Roger Allan Francis Soloman (May 16, 1939 – April 14, 2021) was a Canadian provincial politician and educator on Prince Edward Island. He served as member of the Legislative Assembly of Prince Edward Island (MLA) from 1993 to 1996, representing 1st Kings and sitting with the Prince Edward Island Liberal Party.

==Early life==
Soloman was born in Georgetown, Prince Edward Island, on May 16, 1939. He was one of seven children of Walter Soloman and Lucy (Scully). Soloman first studied at Saint Dunstan's University, graduating with a Bachelor of Science in 1963, before earning a Bachelor of Education from the University of Prince Edward Island eight years later. He subsequently undertook postgraduate studies at the University of New Brunswick and Saint Francis Xavier University, obtaining a Master of Education from the latter institution in 1977.

Soloman went on to serve as a lieutenant in the Royal Canadian Navy on . His crew were part of the United Nations peacekeeping force in Cyprus from 1963 until 1964. After his stint in the navy, he worked as an educator for over 30 years at Souris Consolidated and Souris Regional School, first as a math and science teacher and then as a principal.

==Political career==
Soloman entered politics in 1993, running in the provincial election that year.

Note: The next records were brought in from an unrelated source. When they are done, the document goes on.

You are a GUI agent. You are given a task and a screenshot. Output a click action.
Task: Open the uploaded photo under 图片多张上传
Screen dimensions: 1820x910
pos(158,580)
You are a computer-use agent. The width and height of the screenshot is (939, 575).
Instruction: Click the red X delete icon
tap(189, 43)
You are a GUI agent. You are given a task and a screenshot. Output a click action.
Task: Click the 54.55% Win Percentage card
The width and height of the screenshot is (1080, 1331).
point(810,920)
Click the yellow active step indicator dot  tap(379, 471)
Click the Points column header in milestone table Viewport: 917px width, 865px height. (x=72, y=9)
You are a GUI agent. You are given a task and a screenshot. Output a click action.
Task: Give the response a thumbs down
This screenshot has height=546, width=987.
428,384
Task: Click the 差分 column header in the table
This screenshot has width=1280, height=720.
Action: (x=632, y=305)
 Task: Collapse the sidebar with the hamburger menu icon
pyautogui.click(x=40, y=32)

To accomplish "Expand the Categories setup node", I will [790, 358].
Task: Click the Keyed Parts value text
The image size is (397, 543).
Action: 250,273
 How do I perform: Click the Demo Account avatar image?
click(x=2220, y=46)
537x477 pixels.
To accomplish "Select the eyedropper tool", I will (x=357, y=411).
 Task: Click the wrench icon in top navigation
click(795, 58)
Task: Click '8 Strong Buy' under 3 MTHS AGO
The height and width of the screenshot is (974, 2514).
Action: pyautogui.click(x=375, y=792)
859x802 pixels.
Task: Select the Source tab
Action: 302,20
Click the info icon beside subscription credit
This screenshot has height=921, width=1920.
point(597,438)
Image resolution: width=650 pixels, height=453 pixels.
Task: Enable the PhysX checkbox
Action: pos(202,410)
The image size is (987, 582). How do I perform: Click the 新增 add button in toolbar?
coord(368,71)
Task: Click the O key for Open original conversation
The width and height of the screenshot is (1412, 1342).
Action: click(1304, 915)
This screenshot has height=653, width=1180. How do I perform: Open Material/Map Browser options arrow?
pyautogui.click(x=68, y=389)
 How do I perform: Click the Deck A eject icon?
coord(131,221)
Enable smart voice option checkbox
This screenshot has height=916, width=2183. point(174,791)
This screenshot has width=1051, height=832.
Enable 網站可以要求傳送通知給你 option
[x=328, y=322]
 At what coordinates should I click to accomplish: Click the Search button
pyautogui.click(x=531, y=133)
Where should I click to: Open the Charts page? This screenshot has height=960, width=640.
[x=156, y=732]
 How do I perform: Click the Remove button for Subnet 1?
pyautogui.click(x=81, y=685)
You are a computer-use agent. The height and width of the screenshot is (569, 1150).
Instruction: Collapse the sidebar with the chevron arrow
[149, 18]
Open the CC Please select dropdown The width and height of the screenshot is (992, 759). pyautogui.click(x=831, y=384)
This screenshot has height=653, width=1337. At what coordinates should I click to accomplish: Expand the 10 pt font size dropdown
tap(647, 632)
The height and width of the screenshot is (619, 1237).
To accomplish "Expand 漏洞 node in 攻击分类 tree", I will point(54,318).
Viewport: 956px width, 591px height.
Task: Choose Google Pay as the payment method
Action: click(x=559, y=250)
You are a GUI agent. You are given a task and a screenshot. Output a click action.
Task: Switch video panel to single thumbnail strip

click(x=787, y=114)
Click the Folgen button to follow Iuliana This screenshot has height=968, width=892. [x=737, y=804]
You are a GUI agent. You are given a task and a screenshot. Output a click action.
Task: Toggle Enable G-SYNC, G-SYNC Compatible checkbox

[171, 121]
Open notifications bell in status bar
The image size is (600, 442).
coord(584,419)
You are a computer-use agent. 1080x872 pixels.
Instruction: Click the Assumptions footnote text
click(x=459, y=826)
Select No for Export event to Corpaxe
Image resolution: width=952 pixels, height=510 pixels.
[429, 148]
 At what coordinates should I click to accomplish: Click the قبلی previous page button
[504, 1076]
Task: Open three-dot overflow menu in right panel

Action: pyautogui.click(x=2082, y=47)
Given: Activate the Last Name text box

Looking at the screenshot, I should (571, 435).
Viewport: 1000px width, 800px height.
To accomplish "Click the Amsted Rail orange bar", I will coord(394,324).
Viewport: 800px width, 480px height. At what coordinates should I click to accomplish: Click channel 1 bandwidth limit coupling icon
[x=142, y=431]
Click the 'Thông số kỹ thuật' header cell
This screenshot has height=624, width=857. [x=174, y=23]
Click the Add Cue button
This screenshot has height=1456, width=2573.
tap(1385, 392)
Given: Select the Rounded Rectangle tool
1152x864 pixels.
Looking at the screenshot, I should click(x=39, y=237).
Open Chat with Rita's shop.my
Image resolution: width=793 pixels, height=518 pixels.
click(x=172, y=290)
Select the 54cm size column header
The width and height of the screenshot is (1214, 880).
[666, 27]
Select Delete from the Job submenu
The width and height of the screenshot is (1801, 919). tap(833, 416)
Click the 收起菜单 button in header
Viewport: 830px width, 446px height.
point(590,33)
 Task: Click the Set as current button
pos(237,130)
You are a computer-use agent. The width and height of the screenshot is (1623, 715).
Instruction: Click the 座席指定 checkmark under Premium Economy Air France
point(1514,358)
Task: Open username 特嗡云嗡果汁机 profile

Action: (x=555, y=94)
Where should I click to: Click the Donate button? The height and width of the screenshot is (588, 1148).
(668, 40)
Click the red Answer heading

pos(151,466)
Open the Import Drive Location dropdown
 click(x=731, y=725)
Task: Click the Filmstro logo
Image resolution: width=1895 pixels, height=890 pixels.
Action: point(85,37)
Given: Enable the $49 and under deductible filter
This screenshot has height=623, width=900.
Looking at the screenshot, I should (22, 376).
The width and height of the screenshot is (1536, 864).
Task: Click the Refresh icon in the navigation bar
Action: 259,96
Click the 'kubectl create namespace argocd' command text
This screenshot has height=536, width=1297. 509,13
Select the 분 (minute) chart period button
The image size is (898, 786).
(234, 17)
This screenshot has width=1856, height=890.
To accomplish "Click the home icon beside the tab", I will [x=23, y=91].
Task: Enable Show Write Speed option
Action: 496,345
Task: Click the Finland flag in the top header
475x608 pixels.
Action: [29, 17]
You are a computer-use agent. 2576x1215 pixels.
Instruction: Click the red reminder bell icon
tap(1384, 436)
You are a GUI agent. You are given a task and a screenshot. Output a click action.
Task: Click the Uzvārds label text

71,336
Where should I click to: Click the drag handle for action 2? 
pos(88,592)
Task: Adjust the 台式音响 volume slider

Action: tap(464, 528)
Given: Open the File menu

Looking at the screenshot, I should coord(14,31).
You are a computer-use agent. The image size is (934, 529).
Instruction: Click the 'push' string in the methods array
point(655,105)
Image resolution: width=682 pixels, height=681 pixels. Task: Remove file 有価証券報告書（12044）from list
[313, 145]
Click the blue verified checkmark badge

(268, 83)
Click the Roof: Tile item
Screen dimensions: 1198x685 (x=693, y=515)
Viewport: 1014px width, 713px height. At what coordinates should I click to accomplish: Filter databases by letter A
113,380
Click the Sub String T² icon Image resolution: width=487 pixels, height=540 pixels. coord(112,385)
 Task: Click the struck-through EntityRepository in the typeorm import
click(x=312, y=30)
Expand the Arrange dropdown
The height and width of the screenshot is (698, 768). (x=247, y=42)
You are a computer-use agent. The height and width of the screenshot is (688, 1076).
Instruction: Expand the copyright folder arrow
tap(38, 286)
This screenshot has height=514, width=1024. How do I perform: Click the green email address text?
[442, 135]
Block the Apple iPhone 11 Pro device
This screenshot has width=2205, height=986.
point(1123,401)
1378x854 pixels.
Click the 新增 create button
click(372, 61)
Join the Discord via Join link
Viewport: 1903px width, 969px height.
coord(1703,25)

He was elected to the Legislative Assembly, representing the riding of 1st Kings. He served on various legislative committees, most notably as chair of the Special Committee on Proposed Tax Harmonization during his final year in the legislature.

Soloman chose not to run in the 1996 election. Instead, he acted as campaign chair for Premier Keith Milligan. He also served in that capacity for Lawrence MacAulay, the federal Member of Parliament for Cardigan.

==Later life==
After retiring from politics, Soloman went into the cottage business, in order to be closer to his family. He oversaw De Roma Cottages on the Brudenell River. He resided in Stratford with his wife during his later years.

==Personal life==
Soloman married Sheila Graham on December 27, 1965. Together, they had four children: Paulette, Terry, Kimberly, and Frank. He was a Roman Catholic.

Soloman died on April 14, 2021, at the Queen Elizabeth Hospital in Charlottetown. He was 81 years old.